* _Supplied data_
* * * * *

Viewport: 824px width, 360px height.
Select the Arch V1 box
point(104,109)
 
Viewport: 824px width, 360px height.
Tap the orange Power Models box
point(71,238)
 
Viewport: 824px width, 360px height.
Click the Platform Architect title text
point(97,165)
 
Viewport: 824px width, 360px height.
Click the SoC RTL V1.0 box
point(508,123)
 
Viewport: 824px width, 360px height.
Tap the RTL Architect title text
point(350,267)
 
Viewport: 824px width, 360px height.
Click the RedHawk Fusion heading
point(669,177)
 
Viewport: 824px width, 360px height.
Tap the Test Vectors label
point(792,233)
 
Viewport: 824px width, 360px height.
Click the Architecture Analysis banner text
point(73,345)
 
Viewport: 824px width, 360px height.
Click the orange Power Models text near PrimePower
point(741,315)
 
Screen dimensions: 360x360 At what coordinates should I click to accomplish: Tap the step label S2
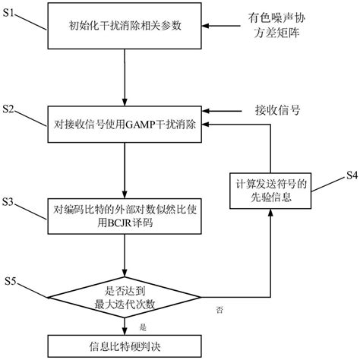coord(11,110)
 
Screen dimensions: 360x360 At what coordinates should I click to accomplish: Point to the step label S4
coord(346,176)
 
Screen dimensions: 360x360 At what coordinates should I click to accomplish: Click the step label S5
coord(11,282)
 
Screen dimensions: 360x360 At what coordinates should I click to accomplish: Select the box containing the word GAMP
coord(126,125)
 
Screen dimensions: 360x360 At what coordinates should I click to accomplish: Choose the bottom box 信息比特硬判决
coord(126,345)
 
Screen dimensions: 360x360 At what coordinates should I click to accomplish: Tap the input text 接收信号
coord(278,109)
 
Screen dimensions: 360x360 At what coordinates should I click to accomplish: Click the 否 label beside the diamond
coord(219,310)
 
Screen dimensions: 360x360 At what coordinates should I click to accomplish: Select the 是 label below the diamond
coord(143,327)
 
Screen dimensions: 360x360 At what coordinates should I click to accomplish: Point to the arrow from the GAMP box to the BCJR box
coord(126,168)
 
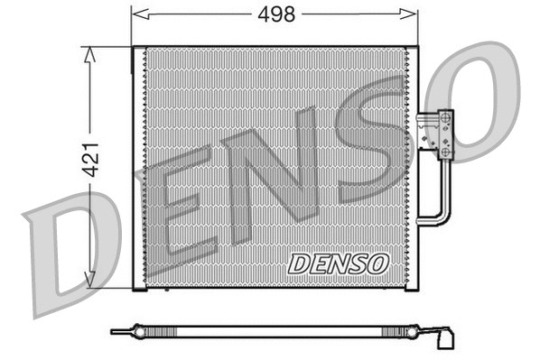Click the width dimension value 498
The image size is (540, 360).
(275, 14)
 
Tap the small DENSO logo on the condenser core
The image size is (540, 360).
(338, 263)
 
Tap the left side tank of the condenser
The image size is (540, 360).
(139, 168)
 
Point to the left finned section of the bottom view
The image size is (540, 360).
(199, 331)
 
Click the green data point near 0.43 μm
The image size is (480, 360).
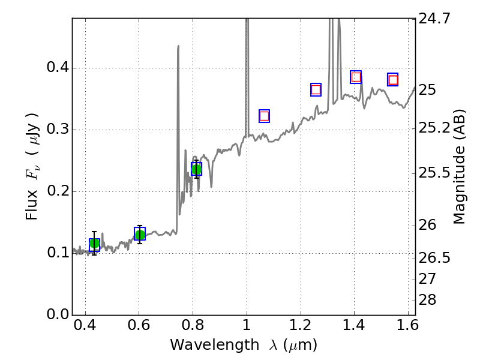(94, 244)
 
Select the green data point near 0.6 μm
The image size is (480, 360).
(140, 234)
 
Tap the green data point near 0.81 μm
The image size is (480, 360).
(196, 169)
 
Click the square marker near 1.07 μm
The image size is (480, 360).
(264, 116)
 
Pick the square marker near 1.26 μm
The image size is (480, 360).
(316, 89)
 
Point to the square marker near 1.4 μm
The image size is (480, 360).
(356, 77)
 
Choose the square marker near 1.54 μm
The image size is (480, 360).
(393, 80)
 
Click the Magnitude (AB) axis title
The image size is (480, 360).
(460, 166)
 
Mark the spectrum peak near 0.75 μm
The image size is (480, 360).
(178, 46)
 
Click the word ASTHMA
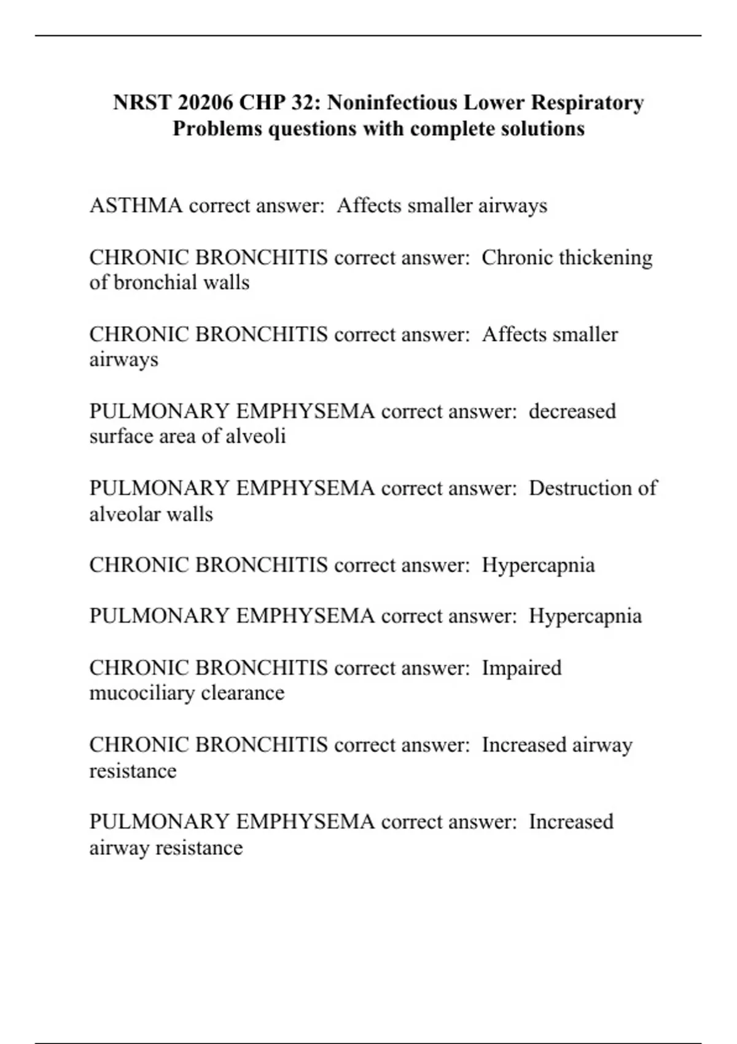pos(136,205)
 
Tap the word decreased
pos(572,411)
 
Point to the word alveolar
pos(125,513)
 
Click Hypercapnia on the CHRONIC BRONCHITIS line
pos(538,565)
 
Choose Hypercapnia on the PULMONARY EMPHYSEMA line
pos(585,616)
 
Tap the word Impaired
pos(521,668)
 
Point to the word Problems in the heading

* * * * *

* _What is asked_
Return everything from the very start of the data down to and including the line that contains "point(73,345)", copied character for character.

* _Complete response_
Viewport: 824px width, 360px height.
Select the Arch V1 box
point(104,109)
 
Viewport: 824px width, 360px height.
Tap the orange Power Models box
point(71,238)
 
Viewport: 824px width, 360px height.
Click the Platform Architect title text
point(97,165)
 
Viewport: 824px width, 360px height.
Click the SoC RTL V1.0 box
point(508,123)
 
Viewport: 824px width, 360px height.
Tap the RTL Architect title text
point(350,267)
 
Viewport: 824px width, 360px height.
Click the RedHawk Fusion heading
point(669,177)
 
Viewport: 824px width, 360px height.
Tap the Test Vectors label
point(792,233)
 
Viewport: 824px width, 360px height.
Click the Architecture Analysis banner text
point(73,345)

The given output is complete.